WHAT TO DO:
A – According to the review of The Raid 2, how many two-second shots did the director film, and over how many days?
B – In the review of The Raid 2, rewrite the passage starting at "While, overall, I" and ending at "fully rounded character.", changing "phenomenal" to "remarkable".

READING PASSAGE:
The Raid 2

Having Loved The Raid, 500 Days Of Film Warily Watches Its Sequel - The Raid 2.


In the hours following the events of The Raid, Rama (Iko Uwais) is forced to reinvent himself as an undercover cop in order to protect his wife and child. 


Working for an anti-corruption task-force led by Bunawar (Cok Simbara) - the only man he feels that he can trust - Rama has to become an enforcer for a local mob boss, Bangun (Tio Pakusadewo).


In order to find a way in, Rama has to form a bond with Bangun’s son, Uco. His mission then is to hunt for information linking the mob boss with police force corruption. 


However, Rama is also consumed by a need for revenge and justice - a desire that threatens to destroy both his mission and his life.

Is It Any Good?

I was wary of watching The Raid 2. Despite positive reviews, I felt anxious that this film wouldn't be able to match its original - The Raid. And I love The Raid - a lot. (click here for my review of The Raid)


While, overall, I still prefer the original, The Raid 2 is a superb film. It is full of tension, drama and, of course, it is bursting at the seams with stunning fight sequences.


Director, Gareth Evans, starts The Raid 2 moments after the end of The Raid - a move of pure genius. Within minutes, I was gripped by the new story, engaged by poor Rama’s struggle and tense like you wouldn’t believe.


Evans was under a huge amount of pressure to match the phenomenal success of The Raid. Knowing that the shock and surprise of the original would be impossible to recreate, Evans set out to make a true (and satisfying) sequel.


Once again, Iko Uwais is superb as Rama. He is a phenomenal fighter and choreographer. However, what elevates his performance (and the entire film) is the fact that both Evans and Uwais take the time to make him a fully rounded character.


As pretty much the only decent human being on screen, you can’t help but like (and root for) Rama. 

It is agonising, then, to watch Rama become increasingly desperate. He is in an impossible situation and unable to do the thing he wants the most - to return to his family. 


However, as film progresses, Rama becomes physically stronger and more able to deal with the dangerous situations that he faces. And he certainly needs all of the skills at his disposal. 



Gareth Evans has ruined many action films for me. But in the very best way. Before I watched The Raid, I was a passive consumer of fight sequences. Now I know what can be achieved and I can spot the places where a director has tried to cheat or cut corners.


Evans values his audience and gives them time to appreciate each shot, before his camera pans away. He works extremely closely with his choreographers to allow us to see the detail in every scene. There is no padding here, no quick fire editing - no where to hide.


Each individual shot in Evans' films is part of a jigsaw piece. In the case of The Raid 2, he filmed 197 two second shots over ten days. He didn’t combine takes and he didn’t piece his action together from different versions of the same scene.


In this way, each fight sequence feels incredibly organic and authentic. As with The Raid, I was always aware of the space in which Rama was fighting. While this sense of space is not quite as intense in The Raid 2, it undoubtedly helped build the film’s tension.

DATASET ENTRIES:
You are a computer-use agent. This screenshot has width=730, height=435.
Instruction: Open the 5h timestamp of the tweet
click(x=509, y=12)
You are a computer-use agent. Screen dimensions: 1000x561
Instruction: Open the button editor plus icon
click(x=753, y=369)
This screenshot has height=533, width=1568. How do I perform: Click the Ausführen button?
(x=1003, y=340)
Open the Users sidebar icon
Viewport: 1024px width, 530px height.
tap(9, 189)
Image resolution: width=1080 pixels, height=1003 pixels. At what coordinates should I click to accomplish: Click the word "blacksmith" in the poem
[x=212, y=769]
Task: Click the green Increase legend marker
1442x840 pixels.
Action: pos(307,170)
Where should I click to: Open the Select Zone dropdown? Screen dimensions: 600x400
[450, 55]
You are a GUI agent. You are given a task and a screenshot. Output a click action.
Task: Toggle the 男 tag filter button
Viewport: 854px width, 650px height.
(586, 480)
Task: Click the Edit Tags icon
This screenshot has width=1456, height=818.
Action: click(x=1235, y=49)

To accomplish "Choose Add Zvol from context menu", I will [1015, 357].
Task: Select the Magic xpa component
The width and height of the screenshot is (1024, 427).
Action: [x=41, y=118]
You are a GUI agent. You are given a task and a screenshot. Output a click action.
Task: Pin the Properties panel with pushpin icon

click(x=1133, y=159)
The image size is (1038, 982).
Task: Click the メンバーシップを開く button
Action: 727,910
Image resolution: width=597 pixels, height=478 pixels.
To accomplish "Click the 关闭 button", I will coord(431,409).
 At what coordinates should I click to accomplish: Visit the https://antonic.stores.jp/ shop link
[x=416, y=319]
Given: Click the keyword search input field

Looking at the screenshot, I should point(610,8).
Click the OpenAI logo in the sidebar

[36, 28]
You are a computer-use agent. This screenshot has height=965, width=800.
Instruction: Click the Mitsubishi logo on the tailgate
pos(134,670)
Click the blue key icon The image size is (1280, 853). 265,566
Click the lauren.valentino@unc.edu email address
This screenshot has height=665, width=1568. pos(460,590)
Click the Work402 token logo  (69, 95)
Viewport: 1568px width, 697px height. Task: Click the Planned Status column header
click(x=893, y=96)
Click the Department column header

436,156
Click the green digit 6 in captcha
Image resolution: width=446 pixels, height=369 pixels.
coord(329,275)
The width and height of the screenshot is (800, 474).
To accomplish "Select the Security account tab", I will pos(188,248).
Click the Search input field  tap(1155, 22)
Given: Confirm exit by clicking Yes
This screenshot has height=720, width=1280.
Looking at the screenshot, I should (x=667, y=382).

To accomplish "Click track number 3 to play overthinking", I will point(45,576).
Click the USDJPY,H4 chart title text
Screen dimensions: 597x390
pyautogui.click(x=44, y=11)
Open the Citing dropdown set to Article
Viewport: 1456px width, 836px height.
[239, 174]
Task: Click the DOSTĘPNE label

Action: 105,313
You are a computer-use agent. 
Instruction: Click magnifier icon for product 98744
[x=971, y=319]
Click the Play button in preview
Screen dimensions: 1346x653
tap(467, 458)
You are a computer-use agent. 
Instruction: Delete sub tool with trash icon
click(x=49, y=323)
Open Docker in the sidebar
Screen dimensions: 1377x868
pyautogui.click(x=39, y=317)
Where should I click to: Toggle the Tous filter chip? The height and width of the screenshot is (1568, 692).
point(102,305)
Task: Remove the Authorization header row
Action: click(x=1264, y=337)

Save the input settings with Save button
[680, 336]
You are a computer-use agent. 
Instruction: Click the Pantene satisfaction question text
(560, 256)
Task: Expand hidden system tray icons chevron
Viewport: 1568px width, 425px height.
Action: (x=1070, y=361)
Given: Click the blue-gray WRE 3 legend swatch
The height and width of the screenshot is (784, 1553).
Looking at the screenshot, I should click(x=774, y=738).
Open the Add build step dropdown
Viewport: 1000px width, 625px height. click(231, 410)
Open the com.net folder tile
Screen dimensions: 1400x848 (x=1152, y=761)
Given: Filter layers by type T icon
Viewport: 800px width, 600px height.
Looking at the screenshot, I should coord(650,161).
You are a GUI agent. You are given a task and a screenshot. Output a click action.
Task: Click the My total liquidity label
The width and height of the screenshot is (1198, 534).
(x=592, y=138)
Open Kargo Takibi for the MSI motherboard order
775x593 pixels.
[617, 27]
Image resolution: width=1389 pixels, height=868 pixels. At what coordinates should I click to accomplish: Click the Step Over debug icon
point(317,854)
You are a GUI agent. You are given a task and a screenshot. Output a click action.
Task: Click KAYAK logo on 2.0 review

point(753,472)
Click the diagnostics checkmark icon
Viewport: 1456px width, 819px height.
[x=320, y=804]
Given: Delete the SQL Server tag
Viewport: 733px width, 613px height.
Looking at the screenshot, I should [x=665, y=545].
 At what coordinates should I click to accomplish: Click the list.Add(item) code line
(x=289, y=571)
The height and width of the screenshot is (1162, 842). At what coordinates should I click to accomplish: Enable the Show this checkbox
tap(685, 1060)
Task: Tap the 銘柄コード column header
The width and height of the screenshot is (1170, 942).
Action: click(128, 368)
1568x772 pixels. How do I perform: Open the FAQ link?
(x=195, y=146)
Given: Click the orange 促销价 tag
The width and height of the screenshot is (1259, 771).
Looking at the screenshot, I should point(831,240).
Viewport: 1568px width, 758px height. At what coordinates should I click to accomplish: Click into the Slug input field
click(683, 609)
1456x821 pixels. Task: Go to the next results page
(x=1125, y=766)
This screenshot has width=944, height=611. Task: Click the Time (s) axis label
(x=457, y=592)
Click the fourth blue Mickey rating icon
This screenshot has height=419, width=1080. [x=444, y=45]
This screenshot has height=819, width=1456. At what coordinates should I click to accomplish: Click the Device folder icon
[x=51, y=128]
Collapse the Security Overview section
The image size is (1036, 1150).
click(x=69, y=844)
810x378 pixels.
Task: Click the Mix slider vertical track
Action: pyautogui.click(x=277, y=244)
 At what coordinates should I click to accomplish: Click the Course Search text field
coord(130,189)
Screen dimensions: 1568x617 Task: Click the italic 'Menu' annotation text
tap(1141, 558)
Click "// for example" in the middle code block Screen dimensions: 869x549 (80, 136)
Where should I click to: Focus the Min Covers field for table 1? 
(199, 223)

RESPONSES TO THE EXERCISE:
A – He filmed 197 two-second shots over ten days.

B –
While, overall, I still prefer the original, The Raid 2 is a superb film. It is full of tension, drama and, of course, it is bursting at the seams with stunning fight sequences.


Director, Gareth Evans, starts The Raid 2 moments after the end of The Raid - a move of pure genius. Within minutes, I was gripped by the new story, engaged by poor Rama’s struggle and tense like you wouldn’t believe.


Evans was under a huge amount of pressure to match the remarkable success of The Raid. Knowing that the shock and surprise of the original would be impossible to recreate, Evans set out to make a true (and satisfying) sequel.


Once again, Iko Uwais is superb as Rama. He is a remarkable fighter and choreographer. However, what elevates his performance (and the entire film) is the fact that both Evans and Uwais take the time to make him a fully rounded character.